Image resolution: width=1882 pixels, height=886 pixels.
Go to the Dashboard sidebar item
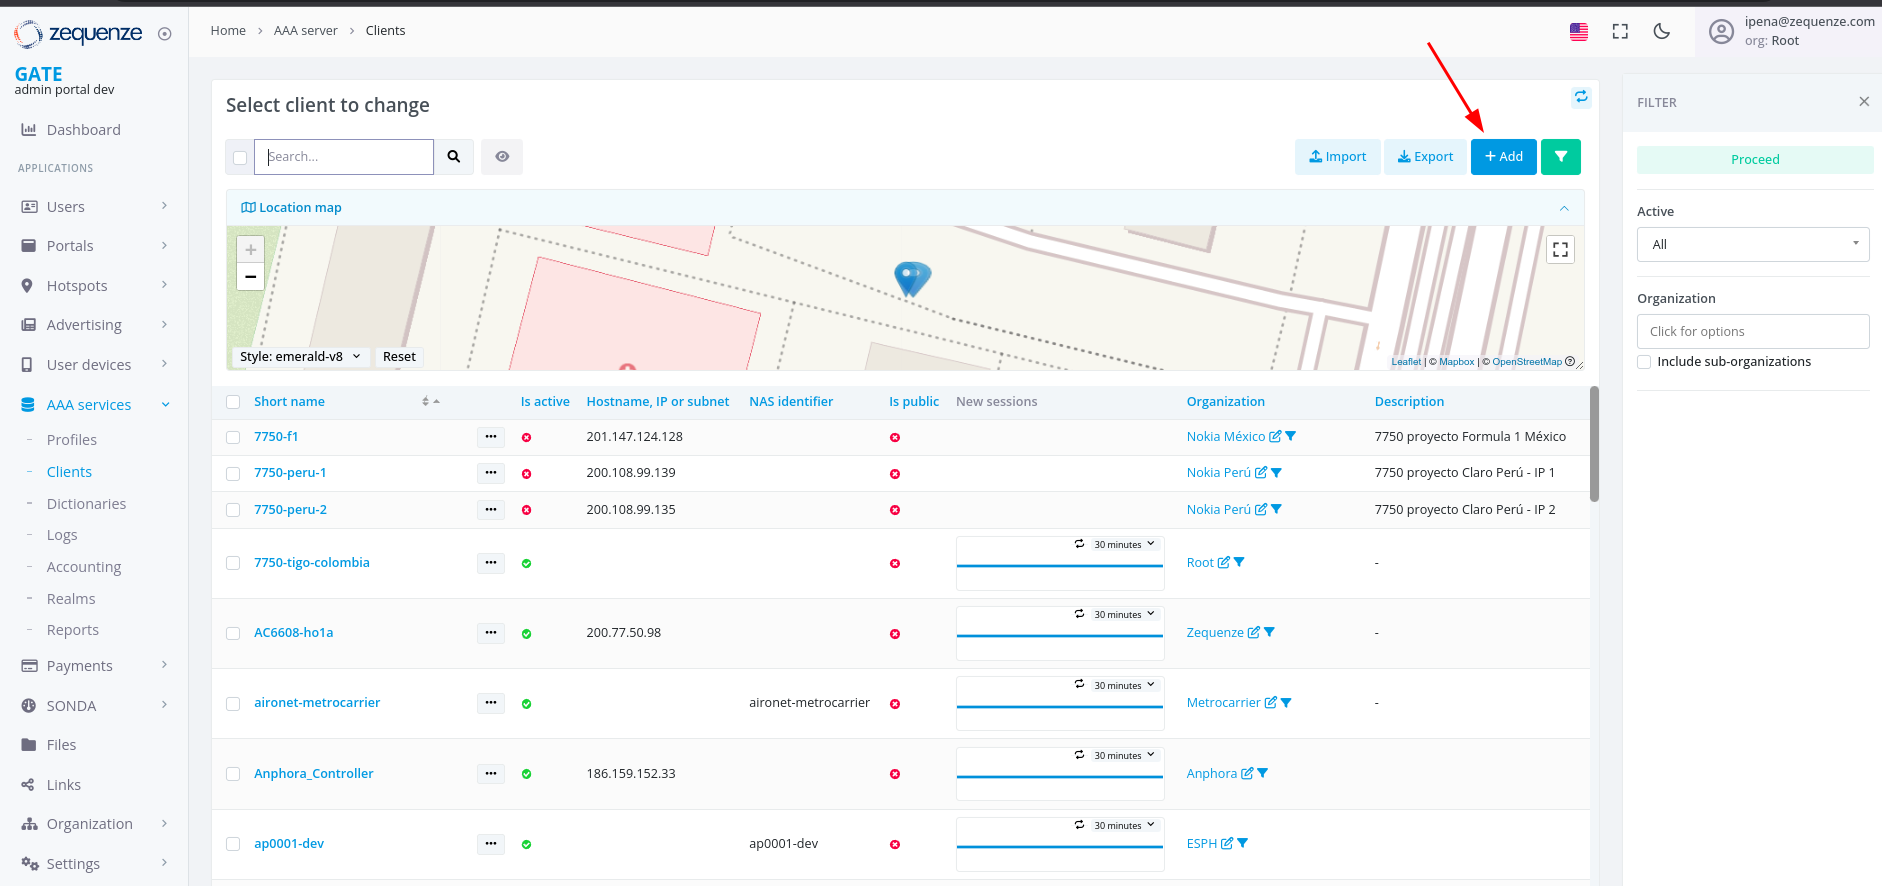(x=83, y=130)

++++++++

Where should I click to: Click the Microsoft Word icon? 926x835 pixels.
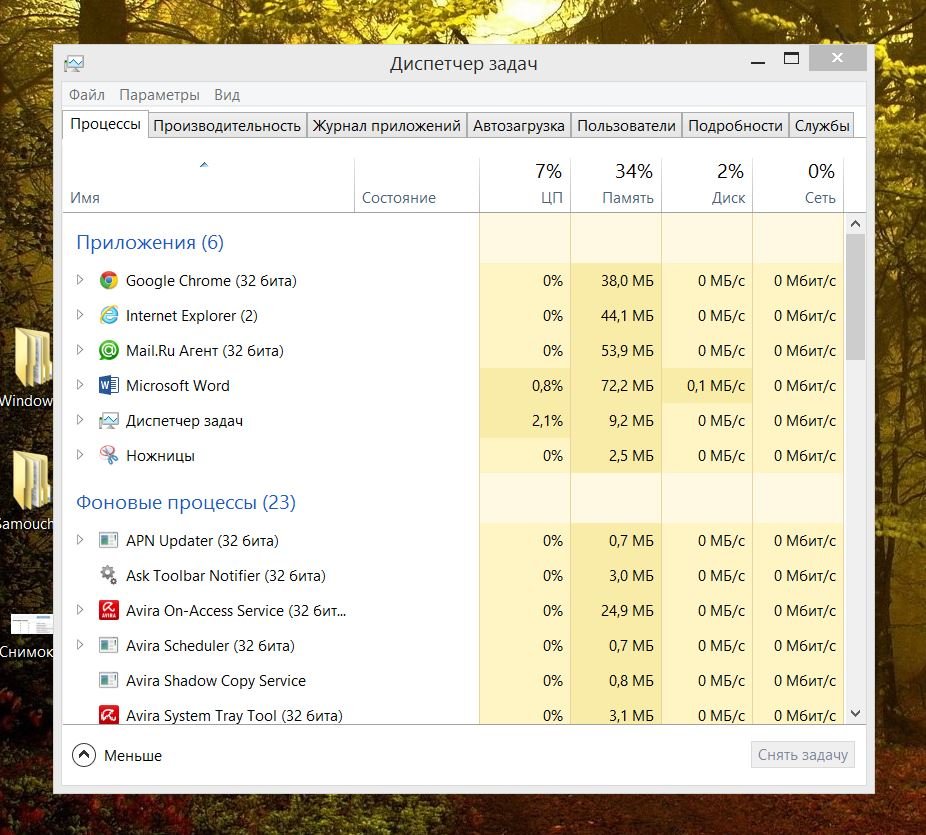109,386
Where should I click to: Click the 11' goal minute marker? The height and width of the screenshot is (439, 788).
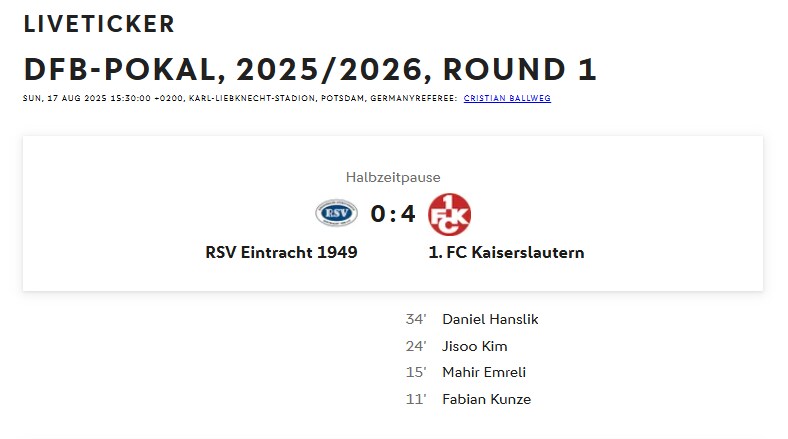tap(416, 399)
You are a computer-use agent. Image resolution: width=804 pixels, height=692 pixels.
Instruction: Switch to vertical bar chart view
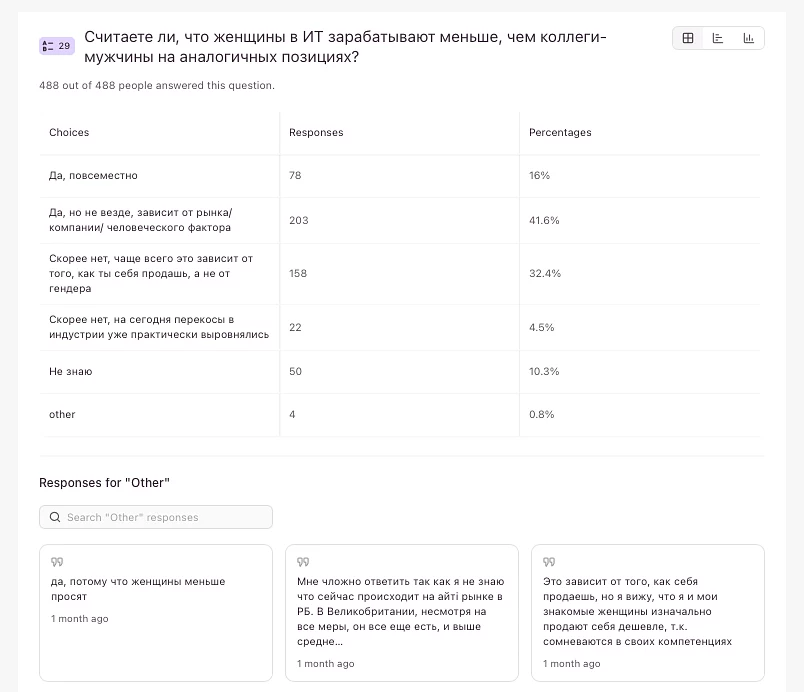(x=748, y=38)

++++++++

ACTIVITY
Those lines above that contain the string "resolution" should be returned.

SOLVED EXERCISE
Image resolution: width=1882 pixels, height=886 pixels.
You are a computer-use agent. Image resolution: width=804 pixels, height=692 pixels.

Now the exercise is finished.